# End of my distro jumping



## mind33 (Aug 20, 2012)

I started using linux for 7 years ago. Since then, I've tested pretty much most distros. but I've never managed to settle down with a distro. the last 3 weeks I have tested FreeBSD to feel I can finally settle down. : D but now the big question is what desktop should I use? So I wonder what desktop environment / wm are mostly used by those who use FreeBSD as a desktop?


----------



## zhoopin (Aug 20, 2012)

mind33 said:
			
		

> but now the big question is what desktop should I use?


[Solved] Which GUI to choose?


			
				mind33 said:
			
		

> I started using linux for 7 years ago. Since then, I've tested pretty much most distros. but I've never managed to settle down with a distro.
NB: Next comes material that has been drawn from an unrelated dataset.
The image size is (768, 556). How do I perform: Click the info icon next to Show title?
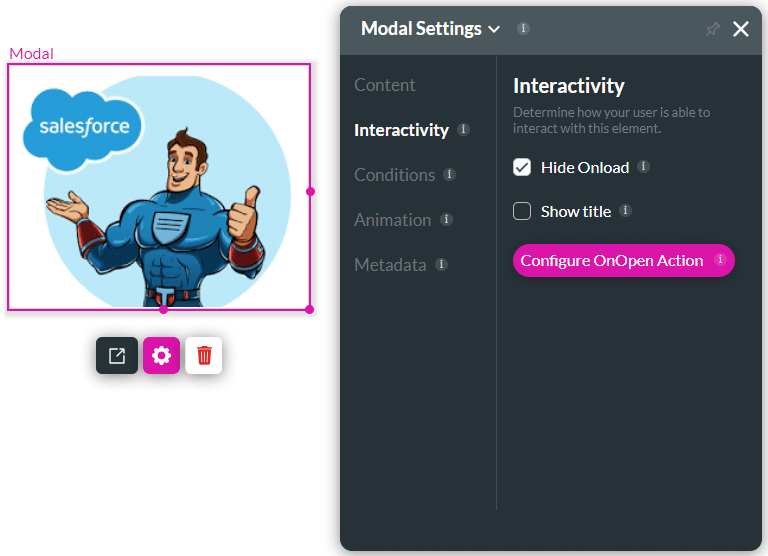[625, 211]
There's many technical comparisons between FreeBSD and GNU/Linux but, in my opinion beside the technical topics, FreeBSD have some *unique centralized facilities*, that help me to find my way.

Unique Website
Unique Forums (There's administrator/moderators in the forums, that show no mercy against ridiculous/junk threads)
Unique Documentation (Manual, Docs, Books, Articles,...)
Unique Port/Package
Unique Release (i.e. : in contrast to innumerable linux's distros)


----------



## segfault (Aug 20, 2012)

SpectrWM!
I used to window-manager-hop but like you have recently found my true love.


.....But I suspect many folks use Xfce, KDE or Gnome.


----------



## kpedersen (Aug 20, 2012)

If you can wait like a week or so, then CDE should be out on FreeBSD x86_32/64


----------



## mind33 (Aug 23, 2012)

Thanks. I have minimized down to three gui. Xfce, OPENBOX or enligthenment which of these recommend to you?


----------



## pkubaj (Aug 23, 2012)

I use both Xfce and Openbox and, depending whether you want a light desktop or a light, but complete DE, recommend either of them.


----------



## segfault (Aug 23, 2012)

Xfce is light and can be counted on to "Just work". It's great that way.
But Enlightenment is pretty cool, and if it serves your needs go with it. More likely to help advocate FreeBSD when it draws attention with it's animated background and slick look.


Both are fast.


----------